The task ->
Gather every line of the data below that contains the word "text", and copy each one out. Only a match with the same uppercase and lowercase letters counts.

Data records ->
....

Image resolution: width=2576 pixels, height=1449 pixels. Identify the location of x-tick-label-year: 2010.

....

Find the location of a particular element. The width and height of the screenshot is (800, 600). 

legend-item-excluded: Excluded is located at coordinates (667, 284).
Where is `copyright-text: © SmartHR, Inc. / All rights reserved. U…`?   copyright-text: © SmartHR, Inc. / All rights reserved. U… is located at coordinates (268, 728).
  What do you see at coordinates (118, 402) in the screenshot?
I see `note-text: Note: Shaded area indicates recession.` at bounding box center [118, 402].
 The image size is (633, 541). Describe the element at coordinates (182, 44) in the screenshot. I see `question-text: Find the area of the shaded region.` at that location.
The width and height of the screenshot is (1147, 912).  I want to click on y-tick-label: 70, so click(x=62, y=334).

....

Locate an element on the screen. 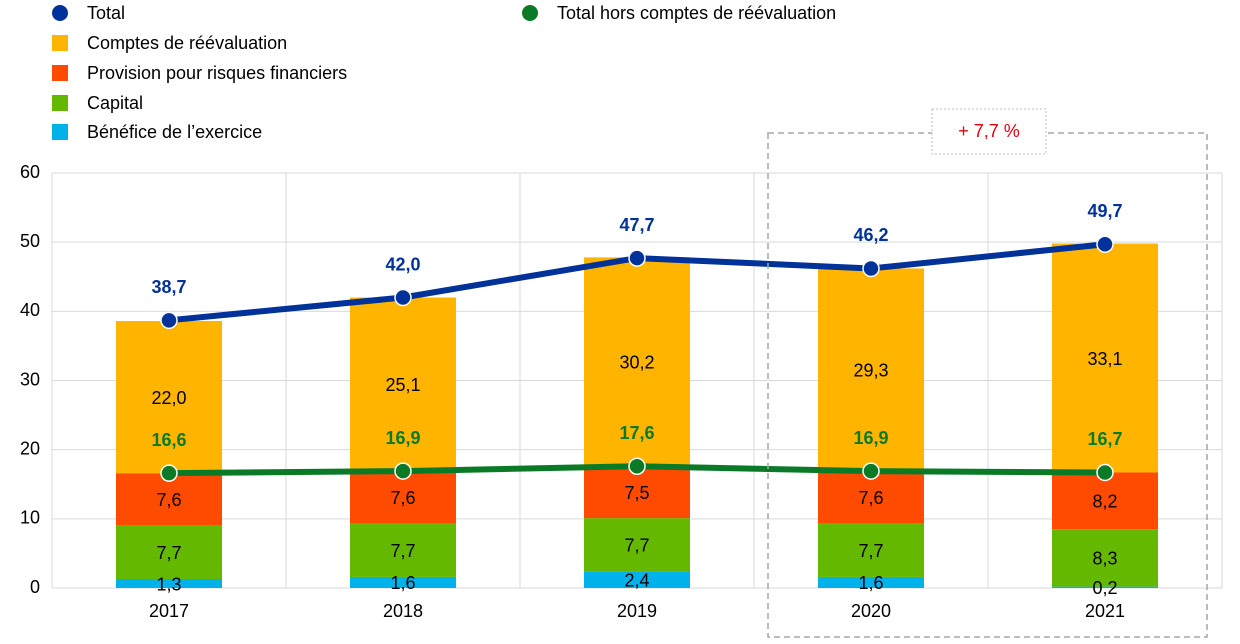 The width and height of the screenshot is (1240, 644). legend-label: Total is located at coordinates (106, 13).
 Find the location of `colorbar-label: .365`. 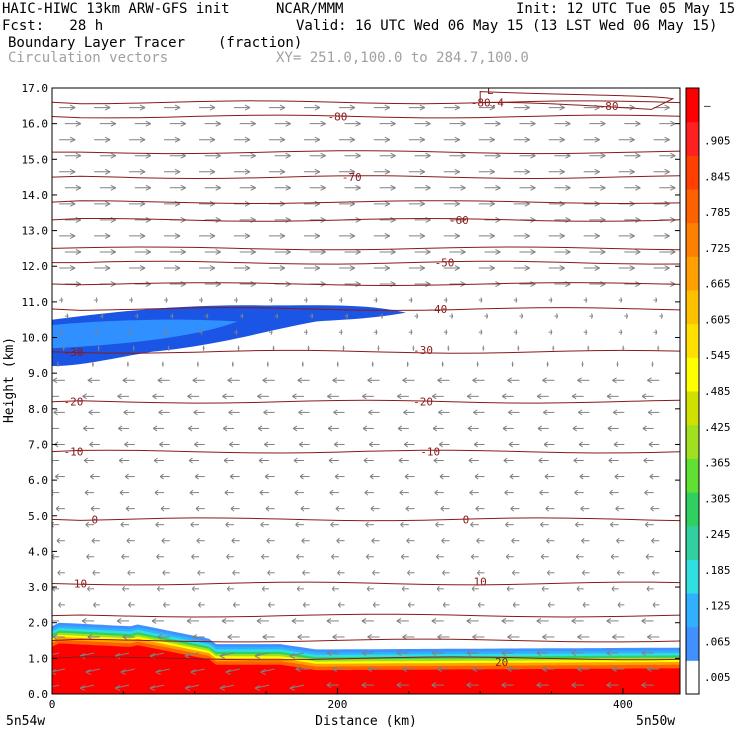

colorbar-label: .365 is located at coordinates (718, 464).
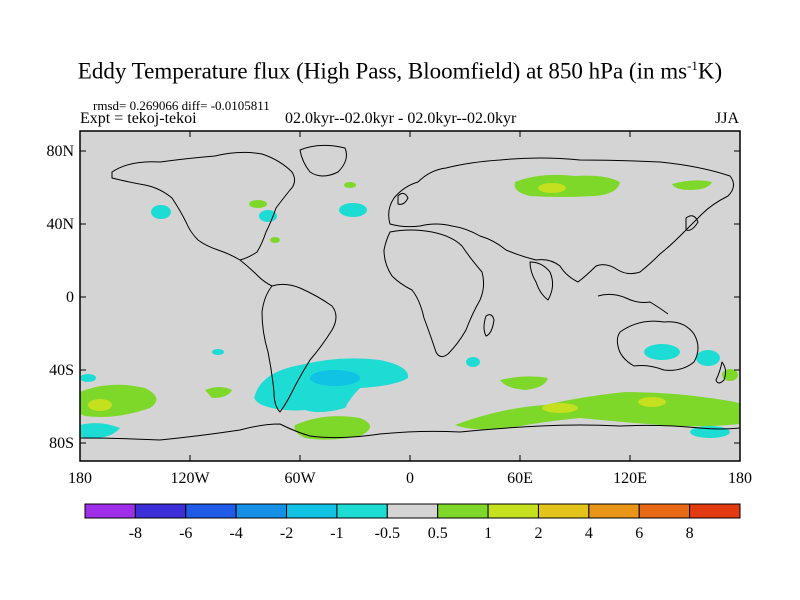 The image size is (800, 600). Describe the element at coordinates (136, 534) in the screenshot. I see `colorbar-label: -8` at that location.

....

The completed task ->
Where is `copyright-text: © SmartHR, Inc. / All rights reserved. U…`?   copyright-text: © SmartHR, Inc. / All rights reserved. U… is located at coordinates (268, 728).
I see `note-text: Note: Shaded area indicates recession.` at bounding box center [118, 402].
 The image size is (633, 541). Describe the element at coordinates (182, 44) in the screenshot. I see `question-text: Find the area of the shaded region.` at that location.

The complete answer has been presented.